Le invité a comer conmigo. Después de pensárselo un poco, aceptó. «Si quieres lo dejamos para otro día, pero no soy de los que se hacen rogar», avisó cambiando la carpeta de mano y secándose el sudor, quizá solo ilusorio –estábamos en diciembre––, en el pantalón. «Por mí no hay problema. No esperes nada especial. Pensaba hacer para hoy pasta y unas salchichas», le advertí. Sonrió. Dio unos pasos, adelantándose, como si supiese el camino que yo iba a seguir, y volvió a cambiar la carpeta de mano. Ahora no la restregó en el pantalón, sino que la llevó a la cintura y se acomodó la pistola que debía molestarle. «Allí de dónde vengo no me permite ser demasiado exigente», aclaró en tono algo sarcástico. Elegí mantenerme callado a la espera de que aclarara a qué se refería, pero varió de tema; me preguntó cuánto tiempo llevaba dibujando. Le interesaba cómo me las apañaba para darme a conocer. Respiraba con cierta dificultad y se disculpó por no poder seguir mi paso.

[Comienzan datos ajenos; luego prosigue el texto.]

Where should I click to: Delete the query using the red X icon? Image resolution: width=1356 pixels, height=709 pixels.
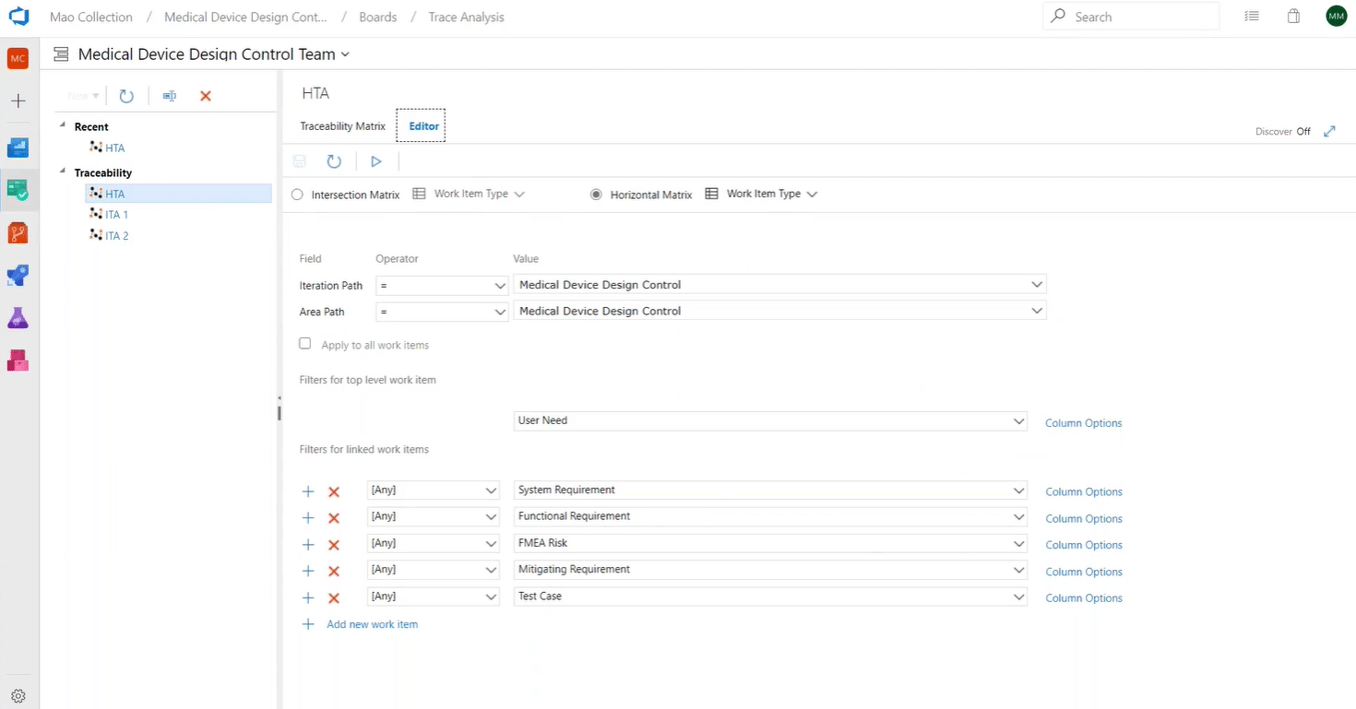click(205, 95)
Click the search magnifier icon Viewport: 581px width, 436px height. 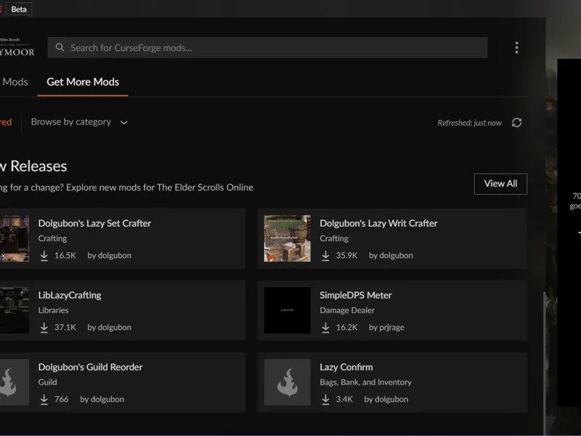pyautogui.click(x=60, y=48)
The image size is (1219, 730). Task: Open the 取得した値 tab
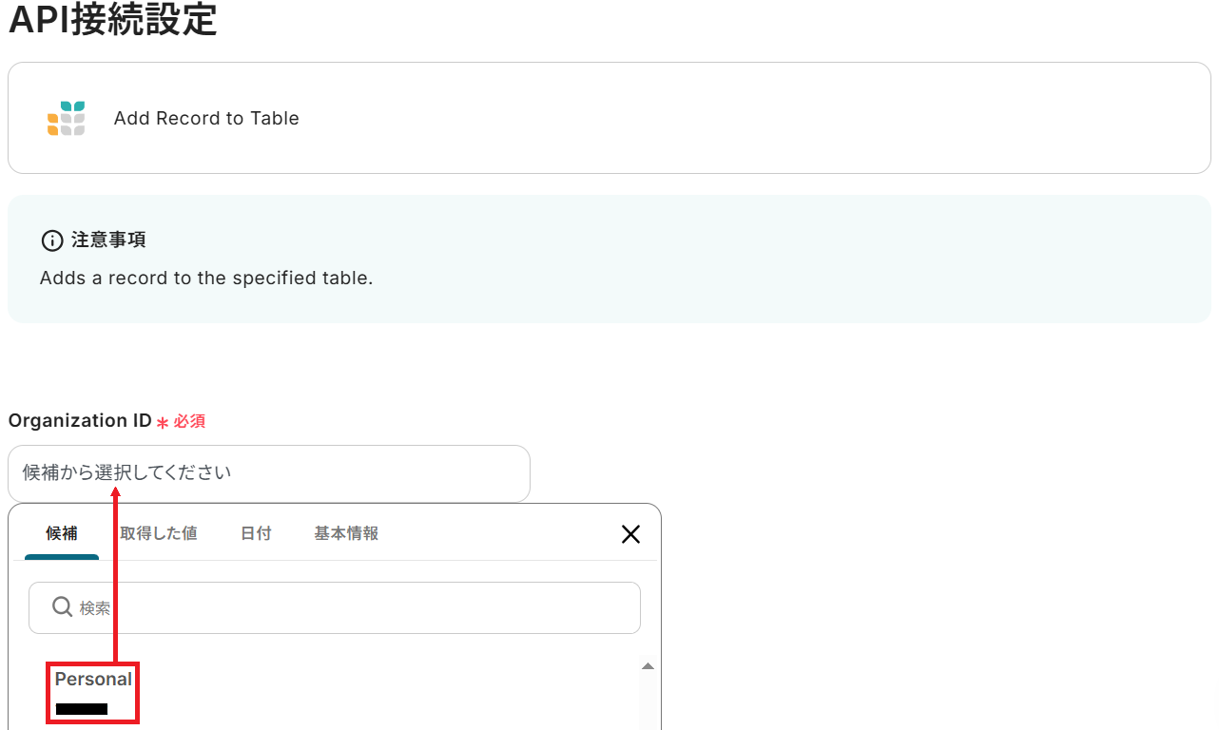click(x=159, y=534)
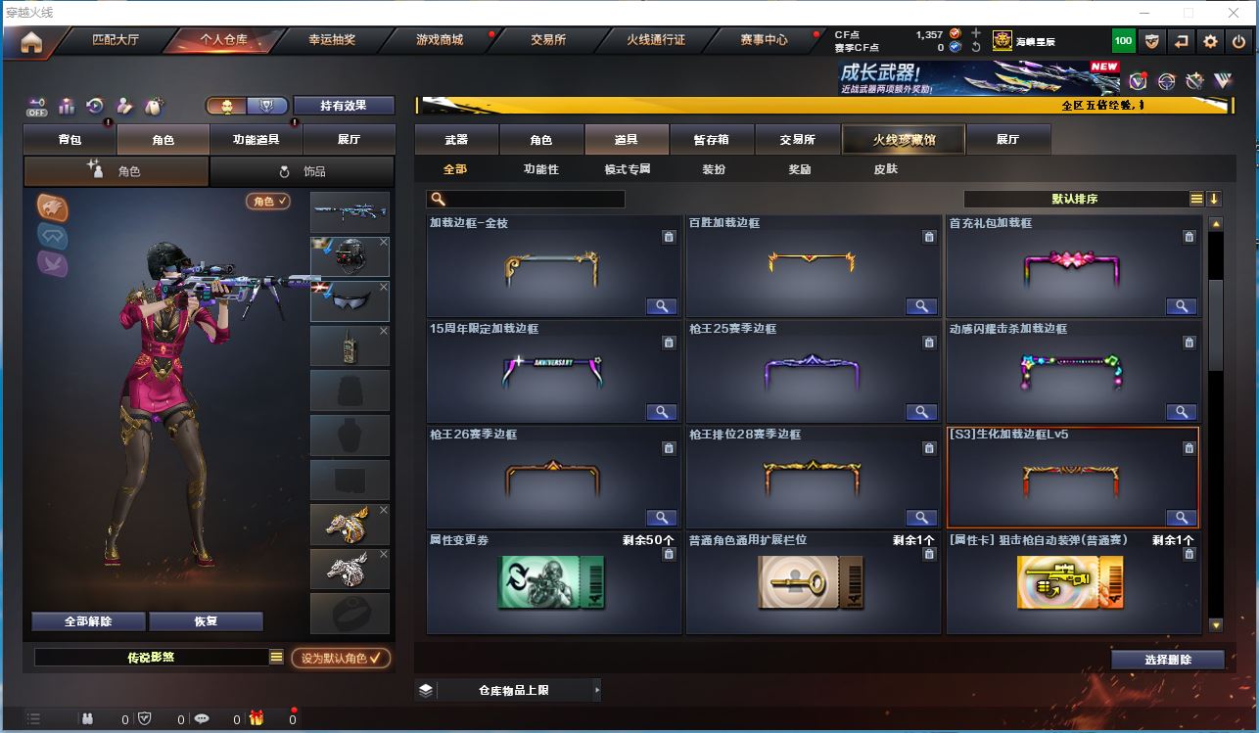Go to lobby via the home icon
Image resolution: width=1259 pixels, height=733 pixels.
point(31,41)
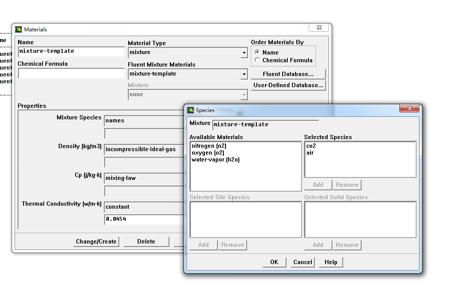Cancel the Species dialog
Screen dimensions: 449x295
tap(302, 262)
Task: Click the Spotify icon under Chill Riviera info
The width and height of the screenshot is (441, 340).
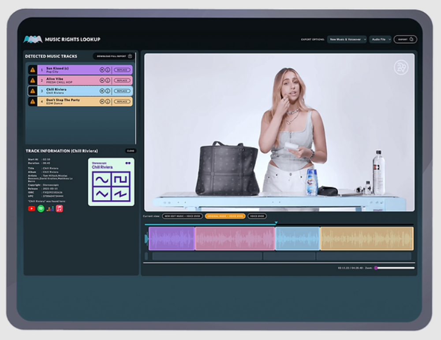Action: click(x=41, y=208)
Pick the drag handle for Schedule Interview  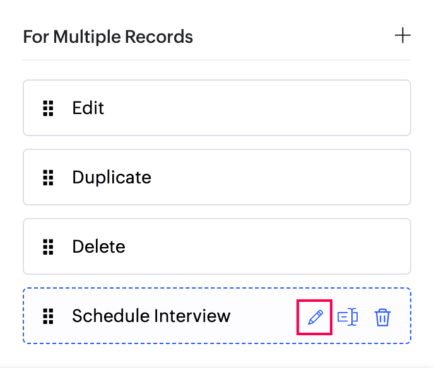click(48, 316)
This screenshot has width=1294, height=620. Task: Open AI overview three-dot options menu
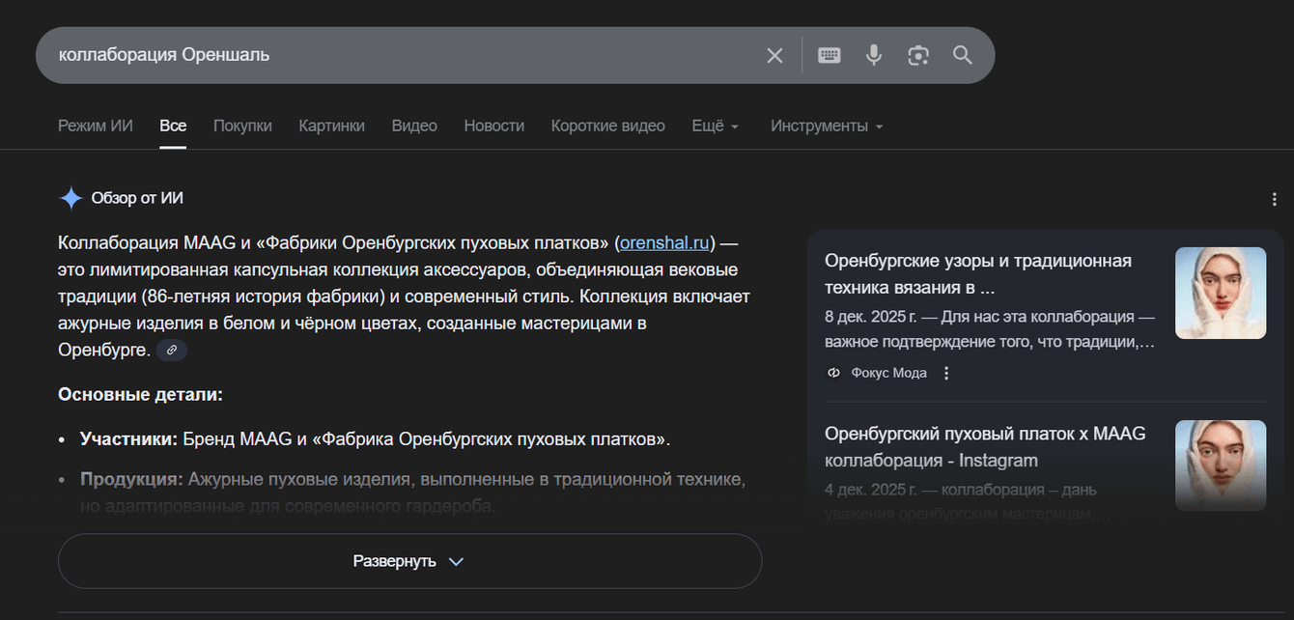1275,199
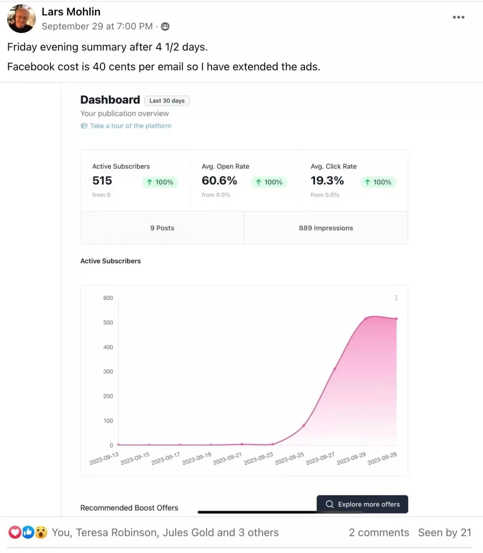The image size is (483, 553).
Task: Click the post audience group icon
Action: pyautogui.click(x=165, y=27)
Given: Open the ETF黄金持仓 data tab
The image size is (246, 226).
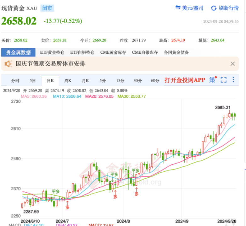Looking at the screenshot, I should [52, 52].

Me pidió que caminase más lento. Cruzábamos la pasarela de las vías del tren de Feve cuando se detuvo, miró abajo y prorrumpió en un grito turbador. Un actor de teatro no lo habría hecho mejor. «Lo siento, no he podido evitarlo», comentó lacónico nada más ponerse de nuevo en movimiento, después de cambiar la carpeta de mano.
Cuando se hizo la pasta, Rubén me pidió que me sentase, él se encargaría de las salchichas. Le pregunté qué clase de anfitrión sería yo si lo permitiese. «Ya has hecho más de lo que piensas trayéndome a casa, permite que te corresponda», respondió sin dejar ningún margen a una nueva negativa por mi parte. En todo ese tiempo no se había quitado la cazadora. Iba a servir cuando se volvió, me apuntó con la pistola e hizo un disparo... Pero esto sucedió medio año después de encontrarnos por primera vez, de empezar a compartir piso –porque Rubén se quedó a vivir en casa–, de intentar escapar del influjo de aquel loco. En algunos intervalos de ese tiempo fui feliz, todo lo feliz que puede ser quien se siente caer a un pozo sin fondo. Sin embargo, dibujaba más inspirado que nunca. Dibujos que antes solo soñaba que hacía. En una buena galería me ofrecieron hacer una exposición. Rubén había cumplido la parte que correspondía a aquel trato imaginario de nuestro primer encuentro, me había puesto en el camino de darme a conocer. Agradecido decidí homenajearle. Compré varios botes de spray y me dirigí a la plaza donde nos habíamos conocido. La suerte quiso que hubiese un trozo de pared libre, lista para plasmar en ella lo que se me antojase, a trasladar a un muro de ladrillo ‘El grito’, su alarido en medio de la pasarela. Volví a casa medio alucinado, borracho de sensaciones. Entré en el dormitorio, pensando en echarme un rato a descansar, hasta que Rubén volviese y pudiéramos comer. Sobre la cama estaba la carpeta negra que solía acompañarle y que nunca olvidaba. Sentí el irreprimible impulso de abrirla, de averiguar qué escondía, si allí estaba la explicación de lo que empujó a detenerse y gritar. La abrí con la emoción con la que el amante desnuda a su pareja en la primera cita. Esto es lo que hacía sudar sus manos, un escrito titulado: «El generador y su guardián». Cuando terminé de leer aquellas veinte páginas donde se confesaba autor de un crimen, se abrió la puerta de la calle y entró Rubén. Corrí a la cocina y puse dos cervezas sobre la mesa. El pasó antes por el dormitorio.
Comeríamos pasta y salchichas, anunció desde el pasillo. Puso agua a hervir y esperó a que estuvieran cocidos los espaguetis, contándome cómo empleó la mañana. Seguía sin quitarse la cazadora. Al terminar, echó aceite a la sartén y frio las salchichas antes de dispararme en la pierna. Como quien se ve en la obligación de explicar algo, solo dijo: «Olvidaste, querido, cerrar la carpeta. Tómatelo, si quieres, como una advertencia».